Required work
Find every line with the string "highlighted" in the material below and copy it.

Extracted material

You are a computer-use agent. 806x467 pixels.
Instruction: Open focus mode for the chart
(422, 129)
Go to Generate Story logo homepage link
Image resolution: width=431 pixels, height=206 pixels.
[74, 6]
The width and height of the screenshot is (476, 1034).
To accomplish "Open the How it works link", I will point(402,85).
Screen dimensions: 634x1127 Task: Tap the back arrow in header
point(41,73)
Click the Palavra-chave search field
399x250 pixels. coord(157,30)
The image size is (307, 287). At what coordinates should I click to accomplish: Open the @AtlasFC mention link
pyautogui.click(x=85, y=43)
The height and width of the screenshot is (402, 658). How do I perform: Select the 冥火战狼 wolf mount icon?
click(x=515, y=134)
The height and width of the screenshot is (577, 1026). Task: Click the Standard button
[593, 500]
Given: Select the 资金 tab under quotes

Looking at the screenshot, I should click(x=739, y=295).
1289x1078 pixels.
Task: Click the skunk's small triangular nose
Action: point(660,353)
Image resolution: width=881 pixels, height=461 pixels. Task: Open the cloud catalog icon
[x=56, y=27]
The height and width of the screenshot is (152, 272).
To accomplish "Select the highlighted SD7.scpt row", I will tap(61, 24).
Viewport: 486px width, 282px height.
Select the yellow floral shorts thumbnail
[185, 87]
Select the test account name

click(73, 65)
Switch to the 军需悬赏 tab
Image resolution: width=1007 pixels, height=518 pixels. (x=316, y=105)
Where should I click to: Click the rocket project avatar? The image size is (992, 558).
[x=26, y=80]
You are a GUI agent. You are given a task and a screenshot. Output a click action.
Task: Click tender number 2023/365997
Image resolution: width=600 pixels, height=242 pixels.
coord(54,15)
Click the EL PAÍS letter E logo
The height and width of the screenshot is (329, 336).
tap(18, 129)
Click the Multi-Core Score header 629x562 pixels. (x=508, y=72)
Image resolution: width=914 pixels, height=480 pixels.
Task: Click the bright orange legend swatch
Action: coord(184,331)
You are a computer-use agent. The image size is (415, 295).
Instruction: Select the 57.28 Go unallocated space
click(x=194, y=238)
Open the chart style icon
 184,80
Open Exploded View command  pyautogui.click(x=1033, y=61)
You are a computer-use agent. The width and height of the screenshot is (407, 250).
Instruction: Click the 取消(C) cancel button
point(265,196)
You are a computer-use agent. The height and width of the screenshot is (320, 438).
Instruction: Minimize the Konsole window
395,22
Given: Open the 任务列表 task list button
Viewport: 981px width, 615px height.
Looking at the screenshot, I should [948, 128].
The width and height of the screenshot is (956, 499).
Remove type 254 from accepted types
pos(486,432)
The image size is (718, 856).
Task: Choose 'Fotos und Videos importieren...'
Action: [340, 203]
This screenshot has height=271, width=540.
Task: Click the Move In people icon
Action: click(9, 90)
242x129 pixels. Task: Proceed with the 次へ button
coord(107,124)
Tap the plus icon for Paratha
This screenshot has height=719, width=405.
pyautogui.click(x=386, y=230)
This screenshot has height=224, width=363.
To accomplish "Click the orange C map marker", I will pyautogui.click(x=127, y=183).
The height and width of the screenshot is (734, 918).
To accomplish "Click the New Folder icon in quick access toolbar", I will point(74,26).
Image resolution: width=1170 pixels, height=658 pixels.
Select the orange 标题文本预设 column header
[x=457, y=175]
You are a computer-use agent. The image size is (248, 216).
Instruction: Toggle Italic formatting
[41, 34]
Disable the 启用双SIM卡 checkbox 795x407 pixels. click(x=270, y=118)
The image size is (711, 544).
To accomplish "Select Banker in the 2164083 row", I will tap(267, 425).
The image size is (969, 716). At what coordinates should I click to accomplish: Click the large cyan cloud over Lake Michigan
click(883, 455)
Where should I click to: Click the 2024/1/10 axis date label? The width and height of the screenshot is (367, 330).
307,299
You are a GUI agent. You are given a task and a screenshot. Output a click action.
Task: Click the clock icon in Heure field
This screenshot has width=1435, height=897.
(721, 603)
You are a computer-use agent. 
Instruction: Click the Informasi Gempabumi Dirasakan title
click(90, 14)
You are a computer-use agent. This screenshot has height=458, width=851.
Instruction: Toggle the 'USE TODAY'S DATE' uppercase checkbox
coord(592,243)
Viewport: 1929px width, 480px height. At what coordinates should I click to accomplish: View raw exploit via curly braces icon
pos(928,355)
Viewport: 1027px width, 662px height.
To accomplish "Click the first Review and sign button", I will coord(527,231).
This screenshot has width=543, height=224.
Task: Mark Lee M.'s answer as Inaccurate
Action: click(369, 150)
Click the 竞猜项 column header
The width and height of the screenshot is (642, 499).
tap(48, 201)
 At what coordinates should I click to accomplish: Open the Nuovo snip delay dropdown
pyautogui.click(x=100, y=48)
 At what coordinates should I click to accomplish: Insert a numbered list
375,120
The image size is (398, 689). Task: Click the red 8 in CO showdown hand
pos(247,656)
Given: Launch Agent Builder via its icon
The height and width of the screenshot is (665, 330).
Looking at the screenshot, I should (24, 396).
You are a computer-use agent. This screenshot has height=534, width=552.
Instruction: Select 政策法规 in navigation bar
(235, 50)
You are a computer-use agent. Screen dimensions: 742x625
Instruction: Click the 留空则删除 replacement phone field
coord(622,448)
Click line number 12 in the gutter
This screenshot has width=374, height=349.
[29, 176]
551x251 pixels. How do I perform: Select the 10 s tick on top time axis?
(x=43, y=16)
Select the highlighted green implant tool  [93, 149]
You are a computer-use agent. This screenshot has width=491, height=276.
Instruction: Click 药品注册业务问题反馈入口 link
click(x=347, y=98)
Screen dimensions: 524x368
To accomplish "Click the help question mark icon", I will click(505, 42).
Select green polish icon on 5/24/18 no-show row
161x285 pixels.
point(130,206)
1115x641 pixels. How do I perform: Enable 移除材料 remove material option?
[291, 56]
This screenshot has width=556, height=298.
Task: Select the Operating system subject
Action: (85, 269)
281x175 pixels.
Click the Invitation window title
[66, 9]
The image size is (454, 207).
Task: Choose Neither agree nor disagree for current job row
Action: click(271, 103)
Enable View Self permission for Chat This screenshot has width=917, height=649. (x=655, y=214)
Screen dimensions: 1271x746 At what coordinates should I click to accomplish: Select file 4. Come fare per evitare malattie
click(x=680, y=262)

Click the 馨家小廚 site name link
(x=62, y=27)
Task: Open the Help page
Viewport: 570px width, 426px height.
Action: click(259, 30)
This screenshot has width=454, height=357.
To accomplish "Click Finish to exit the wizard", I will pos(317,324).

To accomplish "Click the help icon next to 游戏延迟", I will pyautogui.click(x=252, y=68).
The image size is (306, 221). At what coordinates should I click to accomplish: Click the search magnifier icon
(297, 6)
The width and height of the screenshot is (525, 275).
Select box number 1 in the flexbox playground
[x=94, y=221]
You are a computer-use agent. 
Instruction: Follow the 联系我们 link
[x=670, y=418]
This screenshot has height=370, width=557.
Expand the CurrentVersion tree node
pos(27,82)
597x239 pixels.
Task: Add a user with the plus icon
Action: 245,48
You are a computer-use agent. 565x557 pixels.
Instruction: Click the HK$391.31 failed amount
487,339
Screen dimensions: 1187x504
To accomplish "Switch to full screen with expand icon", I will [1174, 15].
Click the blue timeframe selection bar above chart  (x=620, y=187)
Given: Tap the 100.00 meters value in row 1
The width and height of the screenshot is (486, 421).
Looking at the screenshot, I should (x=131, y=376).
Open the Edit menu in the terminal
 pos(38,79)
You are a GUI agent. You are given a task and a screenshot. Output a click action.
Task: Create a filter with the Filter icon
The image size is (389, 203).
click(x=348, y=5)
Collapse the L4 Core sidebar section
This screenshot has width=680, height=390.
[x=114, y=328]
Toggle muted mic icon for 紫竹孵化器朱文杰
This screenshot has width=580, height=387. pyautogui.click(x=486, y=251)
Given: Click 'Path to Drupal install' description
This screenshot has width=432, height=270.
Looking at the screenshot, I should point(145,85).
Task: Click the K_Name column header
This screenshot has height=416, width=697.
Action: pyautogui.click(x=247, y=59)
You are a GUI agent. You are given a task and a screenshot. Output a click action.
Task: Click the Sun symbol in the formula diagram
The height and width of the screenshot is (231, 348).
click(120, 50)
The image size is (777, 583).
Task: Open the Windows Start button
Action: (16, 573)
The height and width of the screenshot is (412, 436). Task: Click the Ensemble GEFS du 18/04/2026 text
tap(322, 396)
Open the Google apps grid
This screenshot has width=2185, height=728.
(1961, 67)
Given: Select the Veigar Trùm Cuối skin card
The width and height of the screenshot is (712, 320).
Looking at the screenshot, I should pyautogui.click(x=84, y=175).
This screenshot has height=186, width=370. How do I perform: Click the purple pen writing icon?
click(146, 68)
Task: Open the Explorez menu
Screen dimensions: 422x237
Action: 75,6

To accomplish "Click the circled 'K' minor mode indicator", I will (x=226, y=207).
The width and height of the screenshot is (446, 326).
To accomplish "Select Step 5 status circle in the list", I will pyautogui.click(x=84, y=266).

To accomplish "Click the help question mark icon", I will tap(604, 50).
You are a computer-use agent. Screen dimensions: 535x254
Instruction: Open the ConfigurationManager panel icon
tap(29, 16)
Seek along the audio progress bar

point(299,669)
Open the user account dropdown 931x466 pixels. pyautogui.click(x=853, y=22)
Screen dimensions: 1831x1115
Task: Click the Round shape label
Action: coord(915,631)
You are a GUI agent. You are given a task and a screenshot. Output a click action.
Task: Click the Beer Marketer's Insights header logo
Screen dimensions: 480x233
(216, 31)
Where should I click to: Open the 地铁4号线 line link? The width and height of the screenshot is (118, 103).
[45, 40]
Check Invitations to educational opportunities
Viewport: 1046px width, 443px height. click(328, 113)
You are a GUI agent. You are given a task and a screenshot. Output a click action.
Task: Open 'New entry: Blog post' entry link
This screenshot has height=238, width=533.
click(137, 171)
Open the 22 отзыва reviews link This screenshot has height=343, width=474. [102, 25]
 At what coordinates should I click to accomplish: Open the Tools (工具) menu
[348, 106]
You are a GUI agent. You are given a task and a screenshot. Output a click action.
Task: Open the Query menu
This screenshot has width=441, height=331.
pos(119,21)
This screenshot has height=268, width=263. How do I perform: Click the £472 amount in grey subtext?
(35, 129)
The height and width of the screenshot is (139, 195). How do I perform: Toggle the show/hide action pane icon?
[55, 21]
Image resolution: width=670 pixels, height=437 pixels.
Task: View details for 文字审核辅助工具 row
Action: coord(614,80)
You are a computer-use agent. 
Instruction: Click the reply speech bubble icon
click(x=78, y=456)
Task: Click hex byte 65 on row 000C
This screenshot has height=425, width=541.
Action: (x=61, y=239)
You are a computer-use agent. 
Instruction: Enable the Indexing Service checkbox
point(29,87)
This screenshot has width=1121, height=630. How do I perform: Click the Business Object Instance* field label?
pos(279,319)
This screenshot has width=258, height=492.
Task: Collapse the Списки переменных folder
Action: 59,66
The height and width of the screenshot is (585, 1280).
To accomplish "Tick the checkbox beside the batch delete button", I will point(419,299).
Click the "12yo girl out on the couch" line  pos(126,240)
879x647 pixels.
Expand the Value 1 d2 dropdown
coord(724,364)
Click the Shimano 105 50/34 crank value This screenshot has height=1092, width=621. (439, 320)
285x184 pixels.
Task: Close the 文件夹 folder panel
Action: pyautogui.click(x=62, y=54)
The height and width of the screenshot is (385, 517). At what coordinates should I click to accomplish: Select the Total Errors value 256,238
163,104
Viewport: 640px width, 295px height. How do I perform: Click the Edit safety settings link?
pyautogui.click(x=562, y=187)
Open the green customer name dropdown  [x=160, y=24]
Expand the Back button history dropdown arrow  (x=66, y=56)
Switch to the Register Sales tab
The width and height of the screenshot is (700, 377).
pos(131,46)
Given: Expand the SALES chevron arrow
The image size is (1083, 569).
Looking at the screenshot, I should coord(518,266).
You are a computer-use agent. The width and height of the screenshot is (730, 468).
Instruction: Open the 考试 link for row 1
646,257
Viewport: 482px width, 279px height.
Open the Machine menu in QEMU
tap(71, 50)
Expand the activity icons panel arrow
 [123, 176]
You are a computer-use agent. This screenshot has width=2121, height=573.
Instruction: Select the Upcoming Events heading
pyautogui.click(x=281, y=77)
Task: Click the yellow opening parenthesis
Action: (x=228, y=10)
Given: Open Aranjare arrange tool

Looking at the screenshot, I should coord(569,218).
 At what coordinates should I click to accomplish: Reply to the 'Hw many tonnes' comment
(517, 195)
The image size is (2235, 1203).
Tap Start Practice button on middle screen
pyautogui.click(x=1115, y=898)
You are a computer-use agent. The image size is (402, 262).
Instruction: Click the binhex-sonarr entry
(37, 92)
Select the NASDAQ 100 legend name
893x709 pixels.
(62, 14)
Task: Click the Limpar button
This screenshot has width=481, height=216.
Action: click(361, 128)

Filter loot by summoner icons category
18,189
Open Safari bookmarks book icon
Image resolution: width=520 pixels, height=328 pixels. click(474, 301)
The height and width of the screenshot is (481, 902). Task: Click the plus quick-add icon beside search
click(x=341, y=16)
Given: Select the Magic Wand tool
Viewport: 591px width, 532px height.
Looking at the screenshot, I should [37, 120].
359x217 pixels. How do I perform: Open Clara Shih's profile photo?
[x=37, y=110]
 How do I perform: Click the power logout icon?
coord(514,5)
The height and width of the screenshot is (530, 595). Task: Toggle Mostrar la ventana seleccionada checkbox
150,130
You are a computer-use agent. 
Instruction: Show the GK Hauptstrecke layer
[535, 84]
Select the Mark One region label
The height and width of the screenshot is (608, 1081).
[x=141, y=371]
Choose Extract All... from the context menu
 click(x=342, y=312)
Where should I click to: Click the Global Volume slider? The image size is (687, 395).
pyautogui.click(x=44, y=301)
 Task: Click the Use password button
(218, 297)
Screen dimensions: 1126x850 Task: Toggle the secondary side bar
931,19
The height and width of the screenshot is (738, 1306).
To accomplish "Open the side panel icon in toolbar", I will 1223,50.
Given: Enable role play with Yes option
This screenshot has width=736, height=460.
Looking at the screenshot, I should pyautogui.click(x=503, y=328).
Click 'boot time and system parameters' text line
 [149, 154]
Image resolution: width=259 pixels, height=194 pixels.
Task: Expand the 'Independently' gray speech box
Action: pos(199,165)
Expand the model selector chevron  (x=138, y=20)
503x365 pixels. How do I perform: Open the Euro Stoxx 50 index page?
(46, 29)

Exercise solution
To accomplish "Select the highlighted SD7.scpt row", I will tap(61, 24).
Select the highlighted green implant tool  [93, 149]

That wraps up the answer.